Dari beberapa penelitian diatas, sedikit banyak dibahas rokok dan merokok (perilaku) berkontribusi baik atas kejadian penyakit. Mungkin akan lebih mudah jika kita melihat zat apa yang terkandung pada sebatang rokok. Dalam sebatang rokok terdapat zat yang sering ditemui dan dianggap berperan memengaruhi kondisi kesehatan salah satunya adalah Nikotin.
Zat ini bekerja mempengaruhi system dan mekanisme kerja tubuh. Nikotin menjadi kontributor untuk kondisi kecanduan, dengan menstimulus produksi dopamine sehingga menambah efek sensasi nayaman dan nikmat untuk beberapa saat. Karena produksi dopamine melebihi kebutuhan tubuh dan berhasil menciptakan kondisi terbiasa akan efek sensasi yang didapat berlebihan. Maka, sadar tidak sadar seseorang sudah ketergantungan Nikotin.
Menyinggung soal kondisi kesehatan seseorang. Cukup adil jika bukan hanya rokok saja yang dibahas sebagai contribution factor.
Faktor lainnya adalah makanan. Sebagai contoh kebiasaan makan makanan khas etnik Minahasa yang kaya ALJ (asam lemak jenuh) terhadap kejadian PJK (penyakit jantung koroner). Melalui penelitian Kandaou tentang Makanan Etnik Minahasa dan Kejadian Penyakit Jantung Koroner.
Kandou menjelaskan bahwa orang yang mempunyai kebiasaan makan makanan yang kaya asam lemak jenuh dengan frekuensi sering mempunyai risiko 5,4 kali terserang PJK. Dibandingkan dengan orang dengan intensitas relative jarang mengkonsumsi terhadap potensi kejadian PJK[1]. Penlitian lain yang dilakukan Sumangkut et all juga menegaskan tentang pola makan dengan kejadian penyakit diabetes melitus tipe-2.
Dan untuk kejadian PJK sendiri, jika dikelompokkan berdasarkan umur. Maka, kasus PJK paling banyak terjadi pada kelompok umur 65-74 tahun (3,6%) diikuti kelompok umur 75 tahun ke atas (3,2%), kelompok umur 55-64 tahun (2,1%) dan kelompok umur 35-44 tahun (1,3%)[2].
Sementara itu, pada tahun 2012 17,5 juta orang di dunia meninggal akibat penyakit kardiovaskuler atau 31% dari 56,5 juta kematian di seluruh dunia. Dan dari seluruh kematian akibat penyakit kardiovaskuler 7,4 juta (42,3%) di antaranya disebabkan oleh Penyakit Jantung Koroner (PJK) dan 6,7 juta (38,3%) disebabkan oleh stroke[2].
──────────
**RINCIAN TUGAS:** Tulis ulang bagian bacaan tentang rokok dan pola makan mulai dari "Dan untuk kejadian" sampai dengan "35-44 tahun (1,3%)[2].", dengan mengganti "PJK" menjadi "penyakit jantung koroner".

**Entri data tersimpan:**
──────────
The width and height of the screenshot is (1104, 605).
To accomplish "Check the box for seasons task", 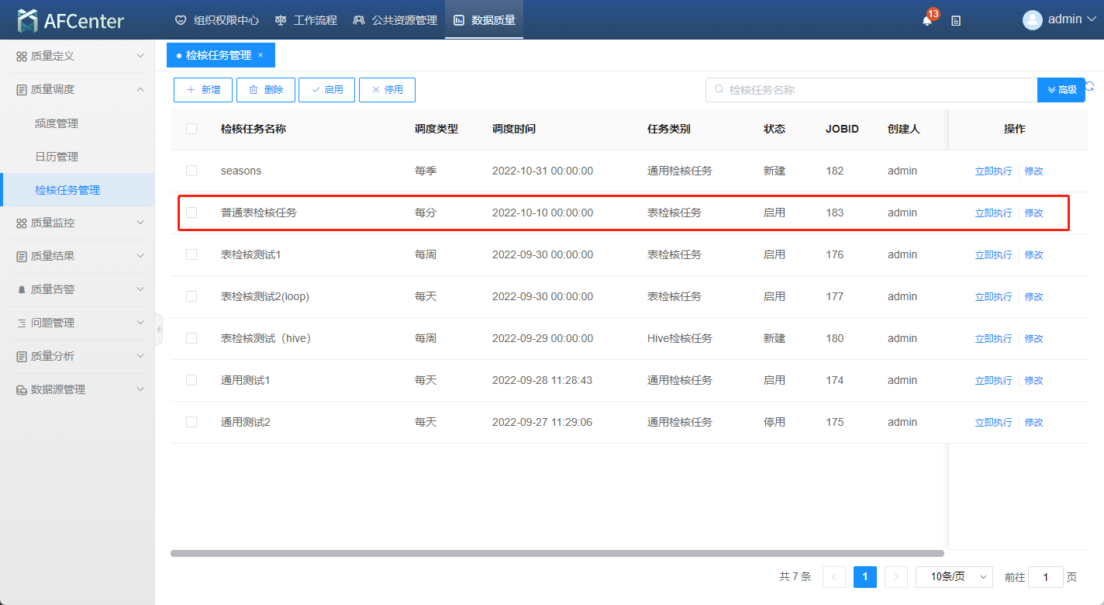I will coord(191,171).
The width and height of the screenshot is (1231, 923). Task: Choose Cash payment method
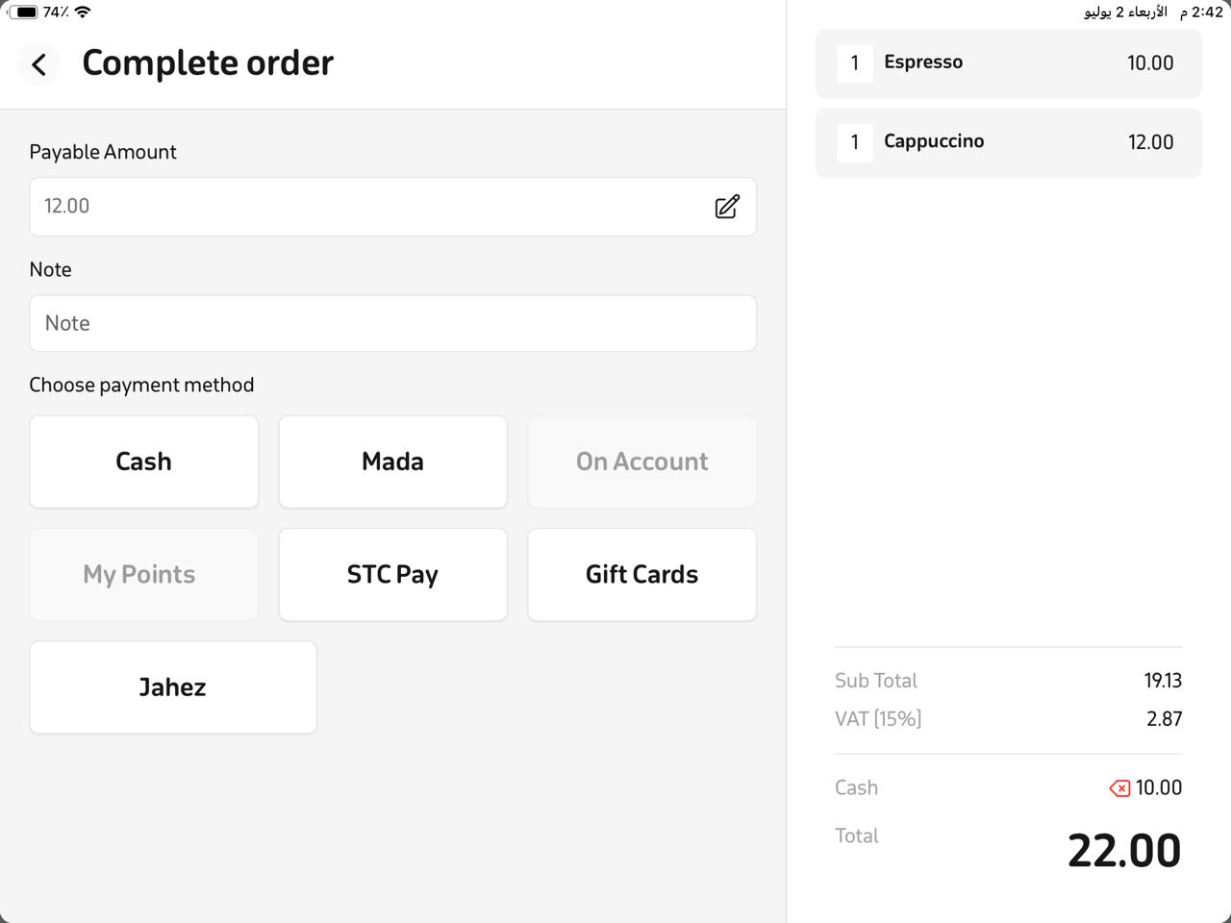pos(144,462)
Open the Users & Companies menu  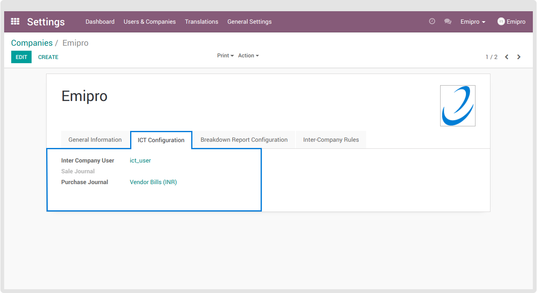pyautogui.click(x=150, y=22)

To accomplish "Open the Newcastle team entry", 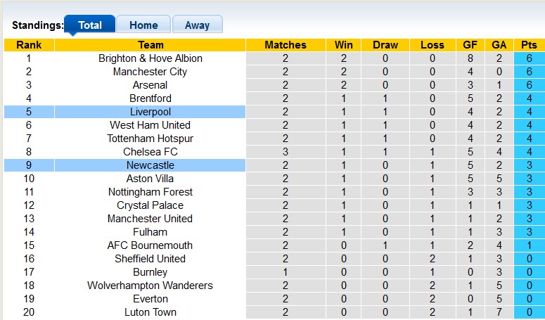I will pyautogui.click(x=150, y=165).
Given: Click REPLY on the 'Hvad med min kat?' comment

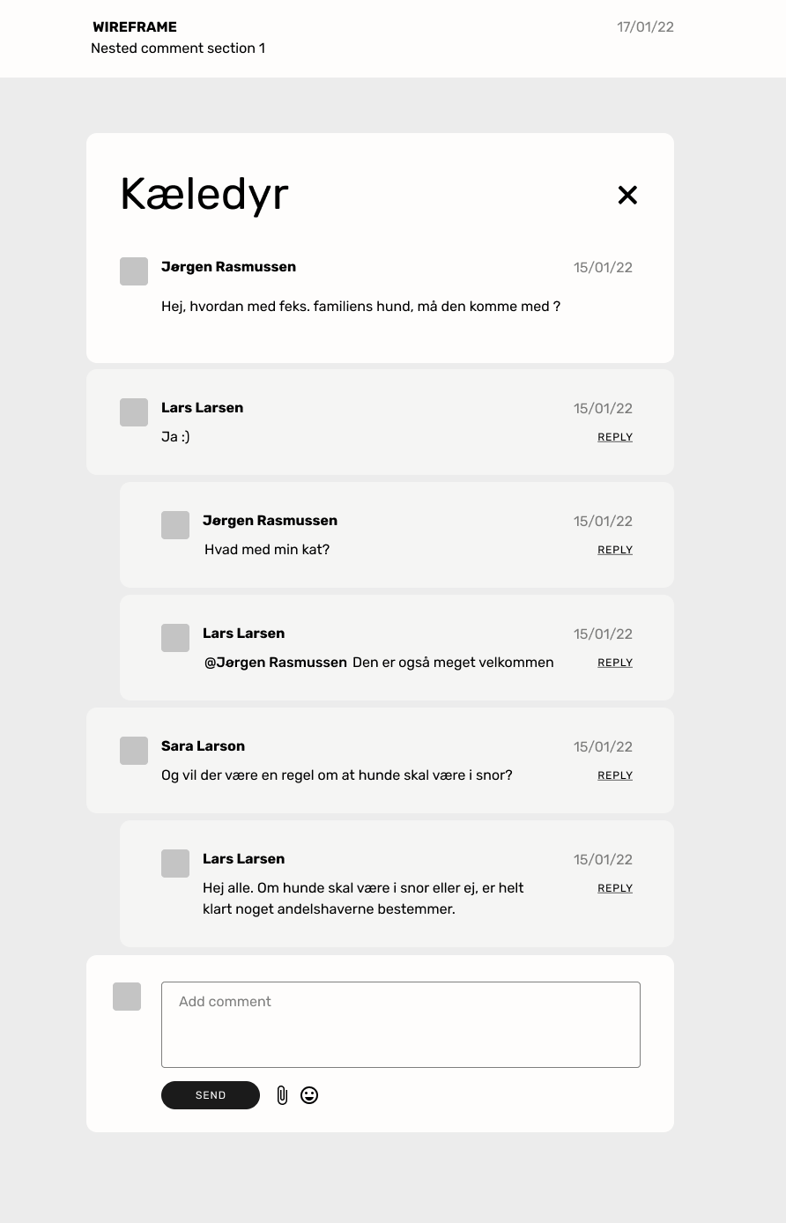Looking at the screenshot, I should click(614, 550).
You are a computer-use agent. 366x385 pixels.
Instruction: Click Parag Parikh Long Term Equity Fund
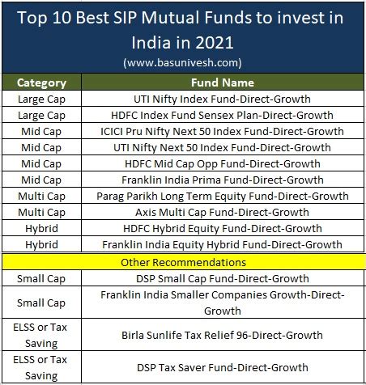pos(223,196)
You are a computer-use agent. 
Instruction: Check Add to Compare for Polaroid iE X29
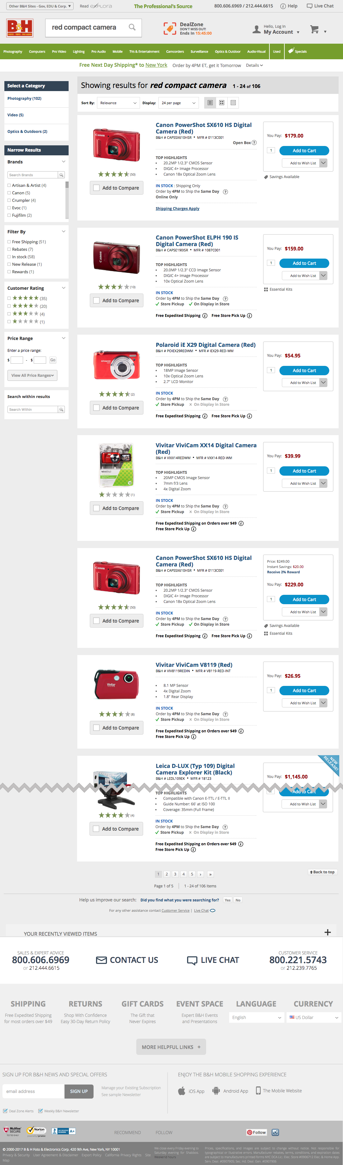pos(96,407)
──────────
**JAWABAN LATIHAN:**
Dan untuk kejadian penyakit jantung koroner sendiri, jika dikelompokkan berdasarkan umur. Maka, kasus penyakit jantung koroner paling banyak terjadi pada kelompok umur 65-74 tahun (3,6%) diikuti kelompok umur 75 tahun ke atas (3,2%), kelompok umur 55-64 tahun (2,1%) dan kelompok umur 35-44 tahun (1,3%)[2].